Em causa está o facto de a Tecmacal, uma empresa detida em 50% pela família de Pedro Nuno Santos (dos quais 0,5% pertencem ao ministro e 44% pertencem ao pai) ter tido em junho deste ano um ajuste direto de cerca de 19 mil euros do Centro de Formação Profissional da Indústria do Calçado, enquanto a lei das incompatibilidades estipula que empresas participadas em mais de 10% por titulares de cargos públicos (individualmente ou em conjunto com o cônjuge, ascendente ou descendente) não podem participar em procedimentos de contratação pública. O desrespeito por esta norma implica a demissão do titular de cargo público.

“Não falo de casos concretos, falo de casos em abstrato. E se a lei define determinadas regras sobre incompatibilidades e se há situações que são abrangidas por essas regras, então há que fazer cessar a incompatibilidade. Há no entanto outras situações, não sei se não é mesmo este o caso, em que não há incompatibilidades. Porque a lei define determinadas percentagens em capital detido por empresas que celebram contratos públicos e, se não se atinge essa percentagem ou determinado tipo de valor no contrato, aí não se aplica a lei”, começou por dizer.

“É preciso ver o que se passa: se sim, se não, para não haver generalizações”, atirou, sugerindo que o caso de Pedro Nuno Santos não parece incorrer em ilegalidade, mas “é preciso ver” ao detalhe.

Em todo o caso, questionado sobre o facto de a lei das incompatibilidades, que foi alterada em 2019, ainda suscitar dúvidas e poder ser clarificada, Marcelo Rebelo de Sousa não excluiu essa possibilidade.

“Na altura não vi razão para pedir a fiscalização preventiva da lei ao Tribunal Constitucional, nem ninguém viu. Na altura, todos ficaram muito satisfeitos com a solução a que se tinha chegado, que respondia a uma preocupação efetiva de ética e de moral. Mas a todo o momento é possível recorrer ao TC”, disse, insistindo que na altura lhe pareceu “sensato” não levar a lei ao TC, mas isso pode mudar a qualquer instante e em relação a qualquer lei.

Mais à frente, e perante a insistência dos jornalistas, voltaria a admitir ponderar a apreciação da lei. “É uma questão que pode ser apreciada, nao ponderei em concreto, tenho de ver, provavelmente envolve várias leis e a conjugação de várias leis”, disse. “Temos de ver”, continuou, sugerindo que o Presidente da República, enquanto garante de estabilidade, tem de acompanhar “aquilo que é, em cada momento, o sentimento jurídico dominante” na sociedade, e esse sentimento jurídico “mudou” muito ao longo dos últimos 40 anos.

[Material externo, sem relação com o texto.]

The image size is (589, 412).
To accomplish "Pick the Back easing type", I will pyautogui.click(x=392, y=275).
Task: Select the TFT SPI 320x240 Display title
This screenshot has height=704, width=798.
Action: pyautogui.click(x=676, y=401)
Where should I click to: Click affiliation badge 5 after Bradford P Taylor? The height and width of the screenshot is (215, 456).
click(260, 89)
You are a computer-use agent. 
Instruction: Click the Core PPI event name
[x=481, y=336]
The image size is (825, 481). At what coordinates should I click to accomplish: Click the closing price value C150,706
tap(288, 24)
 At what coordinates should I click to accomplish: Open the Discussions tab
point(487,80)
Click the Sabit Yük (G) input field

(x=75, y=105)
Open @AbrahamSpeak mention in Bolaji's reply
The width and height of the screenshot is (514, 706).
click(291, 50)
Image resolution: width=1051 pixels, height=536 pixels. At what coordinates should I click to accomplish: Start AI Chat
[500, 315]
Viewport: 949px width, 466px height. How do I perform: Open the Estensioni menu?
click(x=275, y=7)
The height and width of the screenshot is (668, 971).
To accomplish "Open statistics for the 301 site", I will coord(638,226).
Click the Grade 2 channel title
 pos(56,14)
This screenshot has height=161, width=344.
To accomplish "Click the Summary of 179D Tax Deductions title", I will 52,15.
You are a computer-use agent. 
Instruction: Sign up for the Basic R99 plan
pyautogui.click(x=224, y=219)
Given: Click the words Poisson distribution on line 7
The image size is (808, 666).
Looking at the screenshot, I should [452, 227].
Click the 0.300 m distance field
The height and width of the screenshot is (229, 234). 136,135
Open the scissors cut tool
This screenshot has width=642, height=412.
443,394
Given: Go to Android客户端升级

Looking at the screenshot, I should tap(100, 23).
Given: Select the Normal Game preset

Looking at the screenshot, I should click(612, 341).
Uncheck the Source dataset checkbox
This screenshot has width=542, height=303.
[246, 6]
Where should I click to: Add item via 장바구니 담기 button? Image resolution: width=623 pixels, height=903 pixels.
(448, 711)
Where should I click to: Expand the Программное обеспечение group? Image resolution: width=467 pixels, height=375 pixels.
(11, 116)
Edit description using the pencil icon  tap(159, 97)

“Há uma interpretação evolutiva da Constituição e da realidade e há comportamentos que a sociedade aceitava pacificamente e que agora não aceita", disse, insistindo que é esse medir da realidade que deve ser feito não só pelo Presidente da República como pelo Tribunal Constitucional. "O TC tem, em algumas matérias, revisto posições na sua jurisprudência, de forma mais apertada e exigente do que no início da democracia", lembrou.

GOVERNO, OPOSIÇÕES E COMUNICAÇÃO SOCIAL: “É A DEMOCRACIA A FUNCIONAR”
Questionado sobre se a multiplicidade de casos como este fere a democracia e o Governo, Marcelo Rebelo de Sousa desvalorizou: “É a democracia a funcionar”, disse, afirmando que cada um está a fazer o seu papel: o Governo a defender a legalidade dos responsáveis políticos, as oposições a cavalgar os casos que contribuem para desgastar o governo, e a comunicação social a fiscalizar a atuação dos agentes políticos.

Isto acentua-se ainda mais quando estamos perante um governo de maioria absoluta, acrescentou, lembrando que já no discurso da tomada de posse do Governo tinha alertado para isso mesmo: quando há maioria no parlamento, a arena preferida das oposições vai passar a ser a arena que está fora do Parlamento.

“Da parte do governo de maioria há um privilegiar da arena preferida que é o Parlamento, da parte das oposições há um privilegiar do que está fora do Parlamento, que é a forma de desgaste que mais lhe convém para atingir o governo”, disse, sugerindo que são estas as regras do jogo. “É a vida”.

No final de contas, disse ainda, um dos dois vai sair mais desgastado - ou o Governo ou as oposições. “Se se provar fundamento são os governos que saem mais desgastados, se não se provar são as oposições. Quem ganha sempre são as democracias”, sublinhou, falando, claro, em “abstrato”.